Nutrition Information (Per Muffin):
- Calories: 70
- Carbohydrates: 2g
- Protein: 6g
- Fat: 4g
- Fiber: 0.5g
- Sodium: 95mg
- Vitamin A: 15% DV (from those colorful vegetables)
- Vitamin C: 20% DV (hello, bell peppers)
- Calcium: 8% DV (thanks, cheese)
These vegetable egg muffins deliver quality protein to keep you satisfied all morning, plus vitamins from colorful vegetables. At only 70 calories each, you can eat 2-3 for a complete breakfast without guilt.
Notes:
- Seriously, grease that pan generously or you’ll be scraping stuck egg for twenty minutes
- Whisk the eggs until frothy for maximum puff—streaky eggs make dense muffins
- Dice vegetables small and uniform so they distribute evenly
- Don’t overfill the cups or they’ll spill over and create a mess
- They continue cooking from residual heat, so don’t overbake
- Let them cool for 5 minutes before removing or they’ll fall apart
Storage Tips:
- Keep in an airtight container in the fridge for up to 5 days
- Freeze individually wrapped in plastic wrap for up to 3 months
- Reheat refrigerated muffins in the microwave for 30-45 seconds
- Reheat frozen muffins for 60-90 seconds, or thaw overnight first
- They’re actually pretty good cold straight from the fridge if you’re really rushed
- Don’t stack them while still warm or the condensation makes them soggy
Serving Suggestions:
- With toast: Serve alongside whole grain toast with avocado for a complete breakfast
- Breakfast sandwich: Split a muffin and stuff it in an English muffin for portable breakfast
- With salsa: Top with fresh salsa and Greek yogurt for Southwestern breakfast vibes
- Snack option: Eat cold as a high-protein afternoon snack instead of chips
Mix It Up (Recipe Variations):
- Caprese Egg Muffins: Use mozzarella, diced tomatoes, and fresh basil for Italian breakfast flavors
- Southwestern Egg Muffins: Add pepper jack cheese, diced jalapeños, and a pinch of cumin for spicy kick
- Greek Egg Muffins: Use feta cheese, sun-dried tomatoes, olives, and oregano for Mediterranean vibes
- Meat Lover’s Version: Add crumbled cooked bacon, diced ham, or cooked turkey sausage for extra protein
What Makes This Recipe Special:
These vegetable egg muffins solve the eternal breakfast problem of wanting something nutritious but having zero time in the morning.
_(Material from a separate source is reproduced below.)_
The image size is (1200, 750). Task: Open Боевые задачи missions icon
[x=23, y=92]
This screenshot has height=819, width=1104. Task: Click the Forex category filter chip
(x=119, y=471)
Baking eggs in muffin tins creates perfect portions that reheat beautifully without becoming rubbery like scrambled eggs often do. The combination of protein from eggs, fiber from vegetables, and calcium from cheese creates balanced breakfast that stabilizes blood sugar instead of causing mid-morning crashes—they’re the meal prep solution that actually tastes good all week long.